1. Compression socks
Investing in a good pair of compression socks will be money well spent. Not only are they a defence against deep vein thrombosis (DVT), but they also help to reduce swelling in the ankles that occurs at altitude due to the different cabin pressure.
2. Keep Moving
Having an aisle seat is ideal but even if you are not in an aisle get up and walk around the plane at least every 2-3 hours. Usually you can find a galley or section of aisle that opens up a little and this is a great place to stand up and do some calf raises, calf stretches and if possible some quad stretches. Even just a good old stretch out of the arms can help reduce stiffness.

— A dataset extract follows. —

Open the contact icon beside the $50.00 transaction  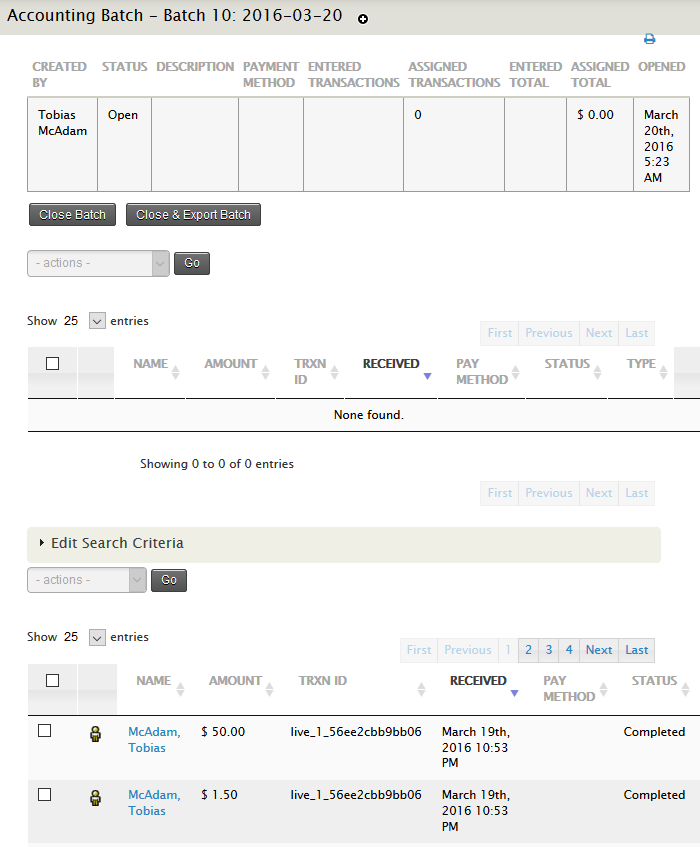[95, 733]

Again, the movement and the calf raises are a good thing to do to prevent DVT.
3. Neck Pillows
There are a lot of option on the market but a wrap-around neck pillow will allow you to get some sleep while maintaining a neutral neck position. This should help reduce neck pain and stiffness both during and after the flight.
4. Drink water
Make sure you are steady with your fluids as the pressurised cabins can result in dehydration. On planes it is easy not to drink, as you typically aren’t doing much and the temperature is often quite cool. Water is always the best form of hydration
5.Pack your trigger ball.
Sitting for such an extended period is going to cause stiffness pain. Once you get to your destination you can use your trigger ball to release tight muscles in the neck, shoulders, back and glutes. For less than the size of a tennis ball in your suitcase, you can have a portable massage tool wherever you are in the world.